Extract, in full, the lines below, beginning at the first and ending with the line that contains "The height and width of the screenshot is (530, 942).". Pictures do not belong in the copy.

### TASK DATA

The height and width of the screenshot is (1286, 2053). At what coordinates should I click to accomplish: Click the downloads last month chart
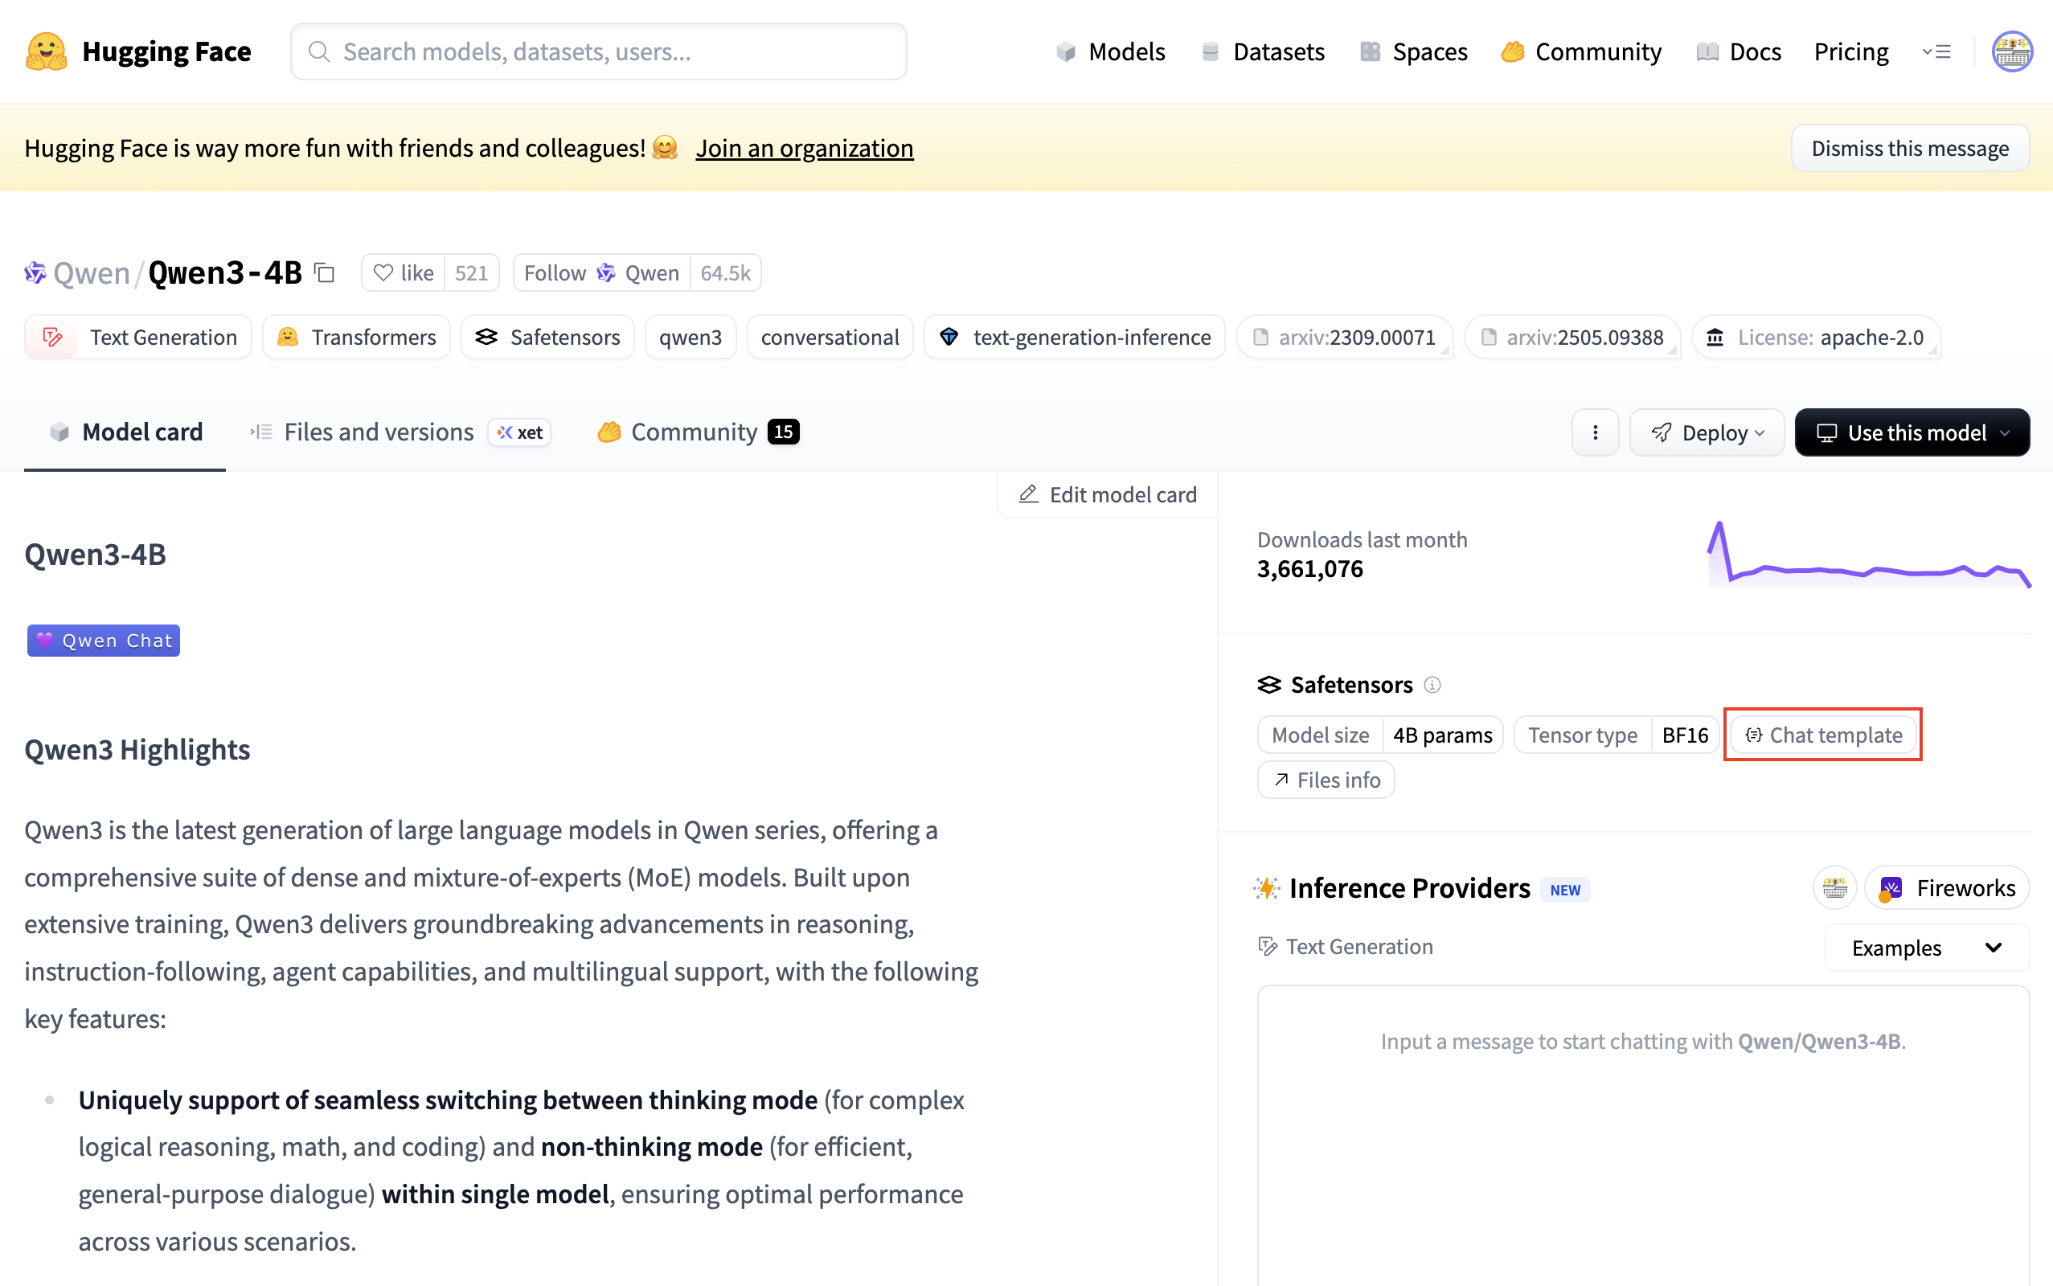tap(1868, 556)
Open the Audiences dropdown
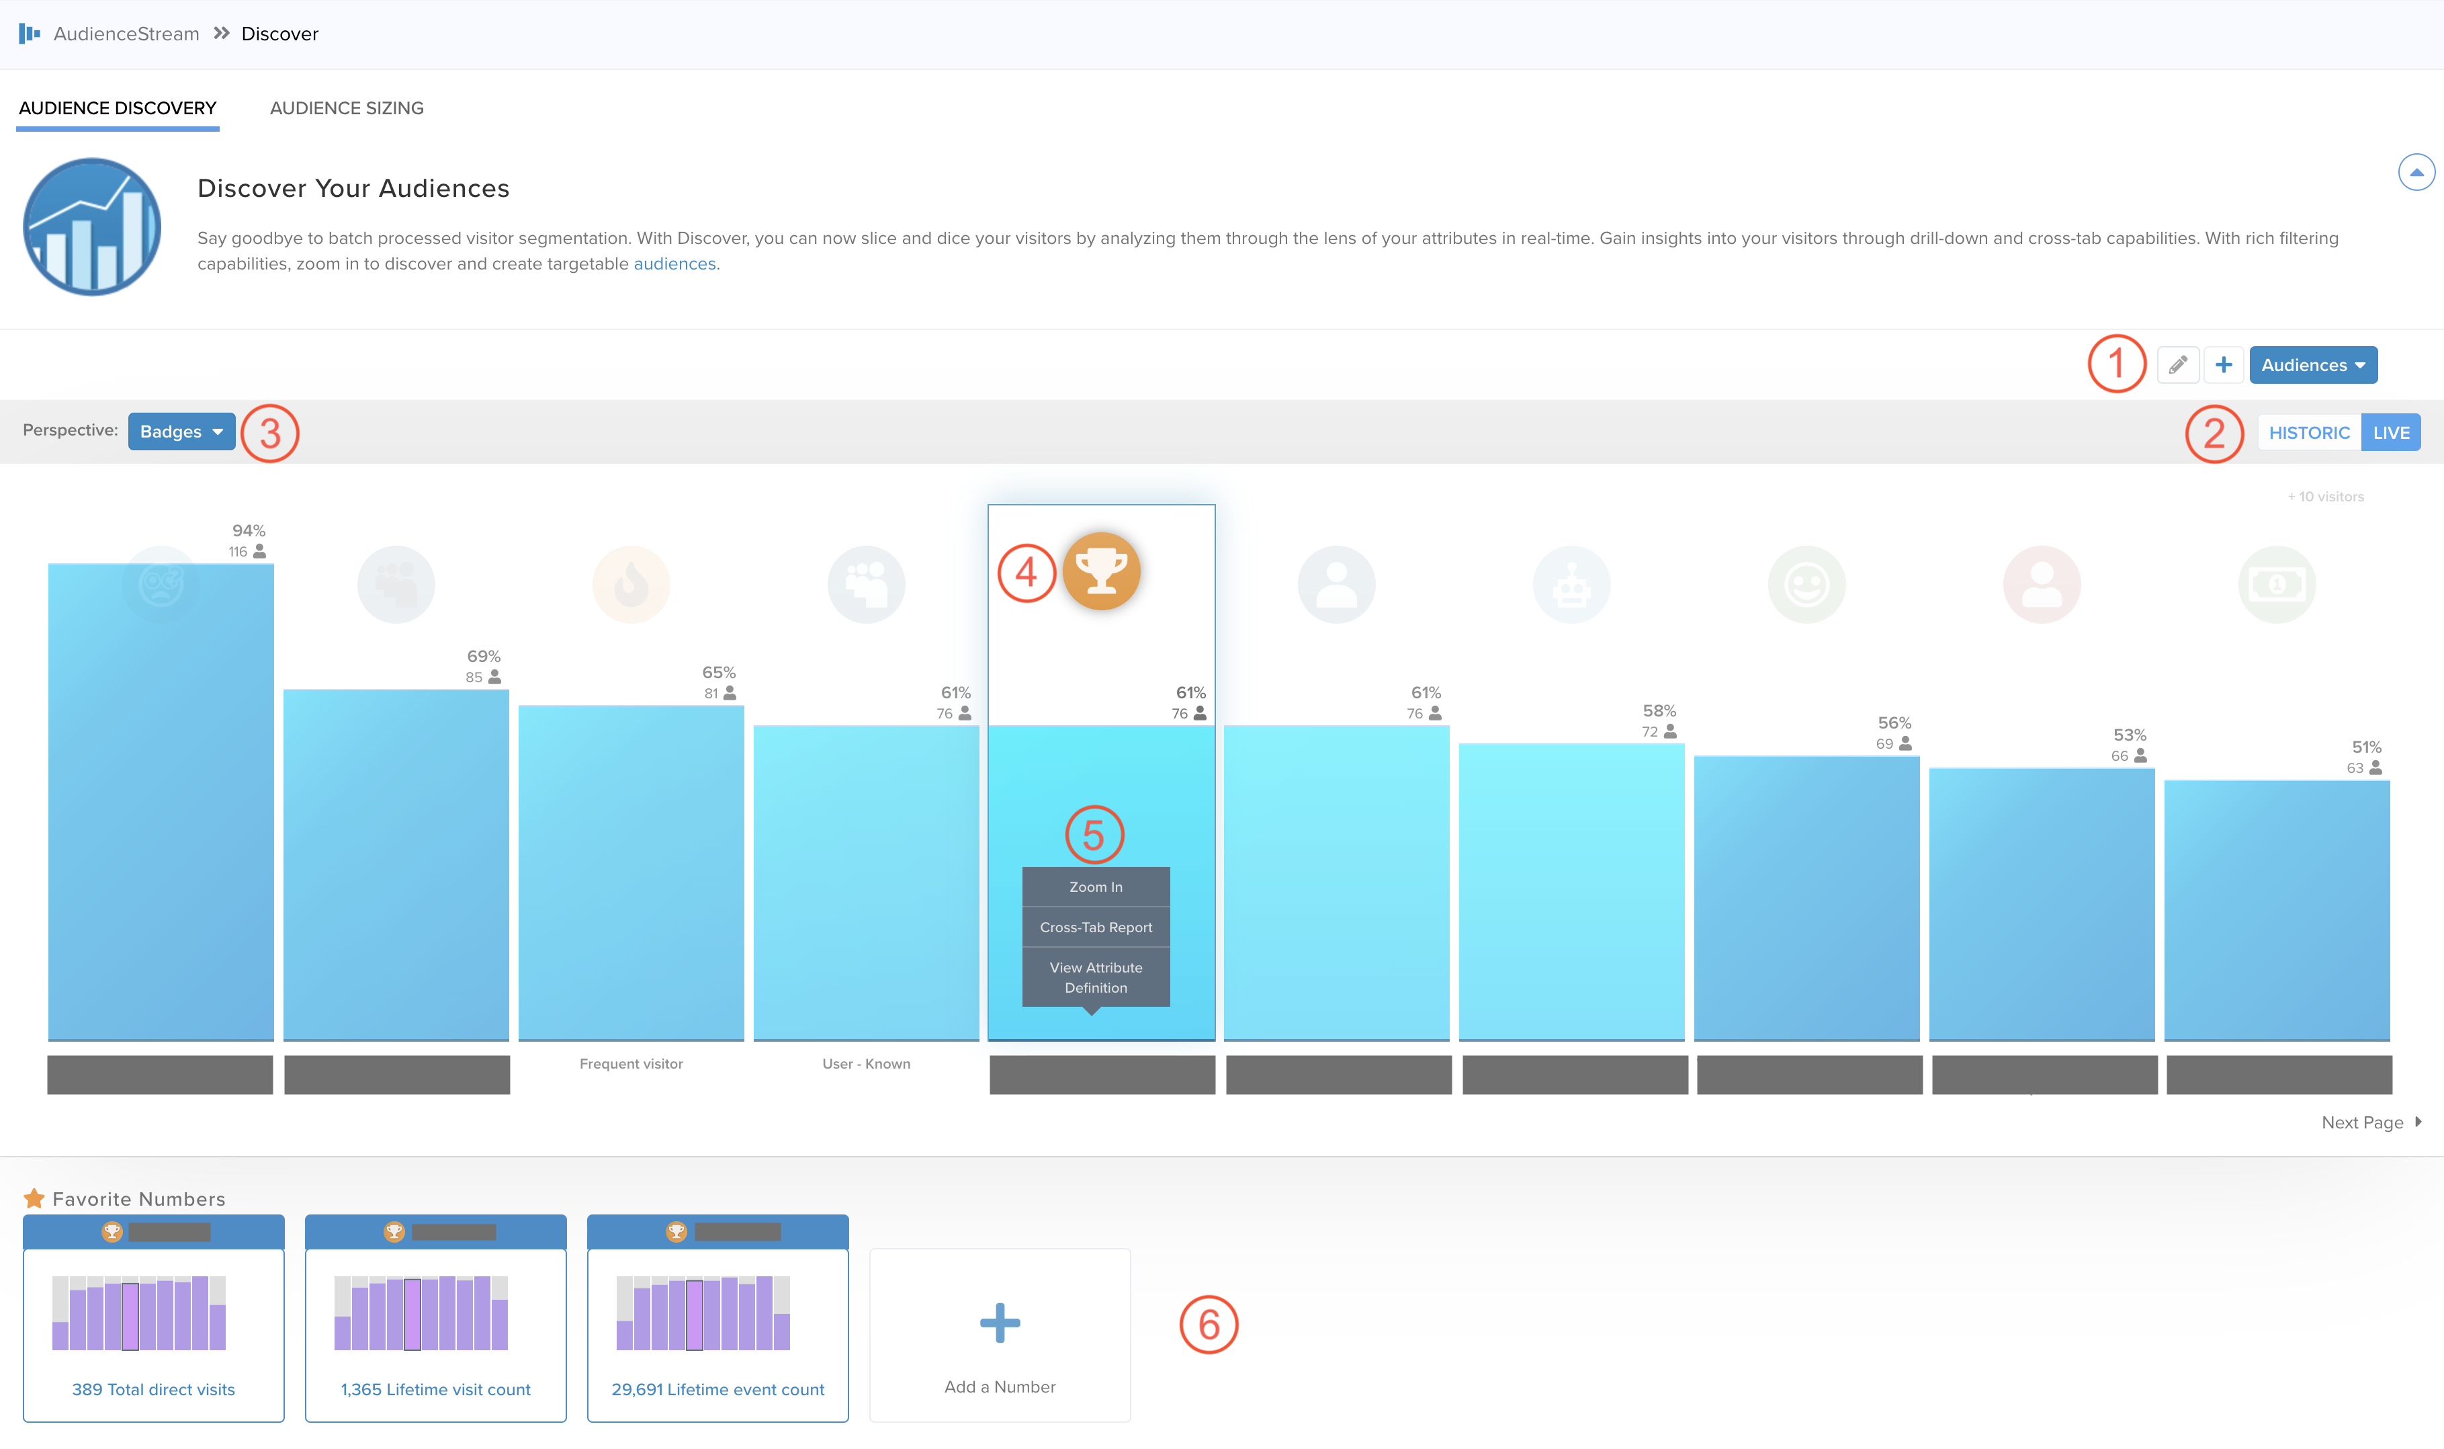The height and width of the screenshot is (1449, 2444). tap(2312, 365)
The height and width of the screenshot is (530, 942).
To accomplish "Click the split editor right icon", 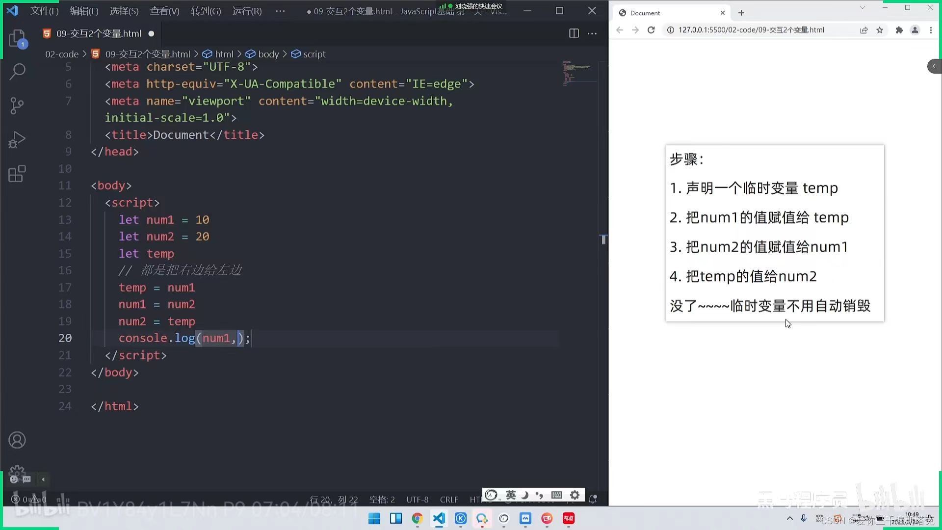I will click(574, 33).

######

* ANSWER TO THIS PROBLEM:
The height and width of the screenshot is (1286, 2053). At what coordinates should I click to accomplish: Click the downloads last month chart
tap(1868, 556)
Open the Audiences dropdown
The height and width of the screenshot is (1449, 2444). tap(2312, 365)
The height and width of the screenshot is (530, 942).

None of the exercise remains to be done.